My birthday will end just as the big sparkly ball makes its yearly ascent to the top of the pole. It was late December back in '63 when I poked my head out to look around and I decided to stay.
Having a birthday side-by-side with the New Year makes the magnifying glass just a bit thicker. It's like waving goodbye and hello while adding a spritz of immortality to the champagne. You run a little faster to put as much time between the two as possible.
If life is a continuous loop of lessons and tribulations, the past year has made me dizzy.
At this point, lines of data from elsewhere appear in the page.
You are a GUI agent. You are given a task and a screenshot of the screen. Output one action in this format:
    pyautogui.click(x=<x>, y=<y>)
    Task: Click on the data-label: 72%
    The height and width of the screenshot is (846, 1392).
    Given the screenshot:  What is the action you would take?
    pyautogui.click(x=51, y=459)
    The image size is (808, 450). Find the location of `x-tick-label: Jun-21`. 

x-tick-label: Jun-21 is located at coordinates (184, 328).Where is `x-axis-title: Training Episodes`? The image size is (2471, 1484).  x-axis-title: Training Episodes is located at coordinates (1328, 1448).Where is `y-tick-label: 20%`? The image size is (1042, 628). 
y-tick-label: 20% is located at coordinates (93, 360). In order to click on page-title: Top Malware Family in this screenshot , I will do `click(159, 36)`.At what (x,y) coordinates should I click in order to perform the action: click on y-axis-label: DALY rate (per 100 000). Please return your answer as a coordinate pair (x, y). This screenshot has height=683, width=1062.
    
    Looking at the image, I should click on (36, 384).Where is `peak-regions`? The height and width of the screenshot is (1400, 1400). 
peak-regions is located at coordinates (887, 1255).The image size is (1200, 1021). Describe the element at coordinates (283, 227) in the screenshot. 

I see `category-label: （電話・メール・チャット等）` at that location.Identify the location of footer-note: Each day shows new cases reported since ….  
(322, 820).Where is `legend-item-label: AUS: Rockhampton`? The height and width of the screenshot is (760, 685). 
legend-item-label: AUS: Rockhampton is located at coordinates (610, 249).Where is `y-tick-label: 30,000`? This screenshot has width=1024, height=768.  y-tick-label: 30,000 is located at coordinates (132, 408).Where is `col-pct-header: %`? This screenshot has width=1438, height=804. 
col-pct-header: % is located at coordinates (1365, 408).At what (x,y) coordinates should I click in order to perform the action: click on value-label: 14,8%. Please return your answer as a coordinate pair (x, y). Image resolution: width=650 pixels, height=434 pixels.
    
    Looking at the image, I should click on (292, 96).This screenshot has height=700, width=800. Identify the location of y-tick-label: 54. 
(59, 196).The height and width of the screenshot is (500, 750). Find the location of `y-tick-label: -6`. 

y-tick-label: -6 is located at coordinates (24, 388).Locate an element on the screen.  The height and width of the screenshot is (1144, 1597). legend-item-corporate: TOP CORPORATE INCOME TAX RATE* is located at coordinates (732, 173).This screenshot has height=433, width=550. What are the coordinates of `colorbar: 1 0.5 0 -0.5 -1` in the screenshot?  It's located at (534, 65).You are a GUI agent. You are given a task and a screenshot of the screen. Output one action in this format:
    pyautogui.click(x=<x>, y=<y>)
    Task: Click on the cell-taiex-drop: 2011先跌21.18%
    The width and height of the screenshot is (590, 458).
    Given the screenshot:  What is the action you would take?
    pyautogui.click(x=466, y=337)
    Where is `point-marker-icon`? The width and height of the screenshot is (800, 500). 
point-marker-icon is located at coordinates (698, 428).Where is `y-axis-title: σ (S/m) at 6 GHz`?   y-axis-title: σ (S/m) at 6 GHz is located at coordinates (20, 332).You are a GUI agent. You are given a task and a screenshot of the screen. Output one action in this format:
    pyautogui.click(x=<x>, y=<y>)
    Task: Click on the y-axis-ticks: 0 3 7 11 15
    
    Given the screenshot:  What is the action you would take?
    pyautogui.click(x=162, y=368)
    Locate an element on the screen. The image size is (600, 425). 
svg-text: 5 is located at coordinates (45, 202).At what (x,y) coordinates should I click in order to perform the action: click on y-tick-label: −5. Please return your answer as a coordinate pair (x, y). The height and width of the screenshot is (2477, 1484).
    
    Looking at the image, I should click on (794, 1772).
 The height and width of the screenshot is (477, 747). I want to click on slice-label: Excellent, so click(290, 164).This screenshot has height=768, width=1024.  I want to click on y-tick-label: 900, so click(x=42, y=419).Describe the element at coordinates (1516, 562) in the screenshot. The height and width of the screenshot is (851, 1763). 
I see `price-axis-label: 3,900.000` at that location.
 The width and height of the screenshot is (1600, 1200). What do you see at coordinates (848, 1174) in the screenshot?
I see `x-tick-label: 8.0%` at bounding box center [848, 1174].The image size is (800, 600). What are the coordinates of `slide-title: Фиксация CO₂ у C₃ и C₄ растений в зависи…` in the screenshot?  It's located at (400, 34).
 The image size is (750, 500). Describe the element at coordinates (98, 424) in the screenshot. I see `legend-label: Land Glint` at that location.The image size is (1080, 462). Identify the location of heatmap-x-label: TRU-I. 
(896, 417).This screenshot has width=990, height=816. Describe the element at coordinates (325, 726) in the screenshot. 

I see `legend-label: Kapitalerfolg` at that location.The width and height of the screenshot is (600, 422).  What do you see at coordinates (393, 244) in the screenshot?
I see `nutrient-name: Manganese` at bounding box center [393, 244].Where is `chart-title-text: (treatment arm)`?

But with each event has come a new discovery — an increased awareness — a forgotten appreciation for the simplest of life's offerings.
And while I promise not to take you on a tour of the remaining rooms in my home, maybe you'll find some parallels from your own lives and know that there are others who can appreciate and sympathize with you.
In a period of a couple of days, my daughter and son-in-law learned that he had a complicated form of cancer and that she was pregnant with their first child. What followed was an amazing display of support and generosity. Family, friends and community came out to help. You know those friends on Facebook who LIKE your comments sometimes? Well, never underestimate their level of concern. Never doubt the people you serve with on local boards and booster clubs. Or those you always assumed were only watching from afar.
When you are a 5'11", 230 lb. high school freshman, it's tough to hide. It's even harder when some of your football coaches are also wrestling coaches. The Boy had told me he was NOT going to wrestle. He didn't like it and he never would. Unlike his father, he doesn't seek out attention. I knew wresting didn't appeal to him because it was an individual sport. It would be just him alone on a mat with an opponent. He'd been a pitcher in the past alone on the mound. But even then most parents have their eyes on their own kids.
I didn't push him either way. He's quiet but he can also be stubborn. I was shocked when he emerged from the comfort of his post-football season cocoon two weeks later. I'm still not sure whether it was an ambush or he was a willing participant. After a week of practice he won his first match — a 31-second pin.
I overcame a couple of my own fears — too embarrassing to write about in front of the entire Internet — and even more so because I couldn't get past the third one. Not sure if I ever can. Someone told me that we all have limitations although I've seen people who seem to smash that theory to pieces.
My dad has limitations. He's been in a wheelchair since an accident almost 20 years ago. He's been in the hospital for a couple of months. It's the second time in three years that he's needed an extended stay to recover from an infection. His focus is always the same: Get better so that he doesn't miss another of his grandchildren's events. He’ll be home for the New Year.
I can't close my last column of 2012 without a mention of the Newtown tragedies, yet I have nothing new or insightful to add to what's been written already in the past couple of weeks. I can only try to improve on how I move forward and how I handle certain relationships badly in need of repair.
If you've ever spent time on a frozen lake you know about pressure cracks. Basically they occur when the ice expands to a point where it has no place to go, so it separates, and shifts, leaving a gap at the surface. No matter how many times you've experienced them they can be a little unnerving.
Sometimes one crack will ripple for as far as you can see and I've even had them travel right between my feet. Most people won’t leave the lake altogether. Lakes are big. There's always smoother ice somewhere close by.
You can live with the nicks, the cracks, and the gaps or move along and find another place to continue your activity. Some will repair the ice — fill in the cracks and gaps with a little snow and touch it up with a sprinkling of water.
May you and yours have a Happy New Year filled with love and good health. And don’t let those pressure cracks get in the way of an important relationship.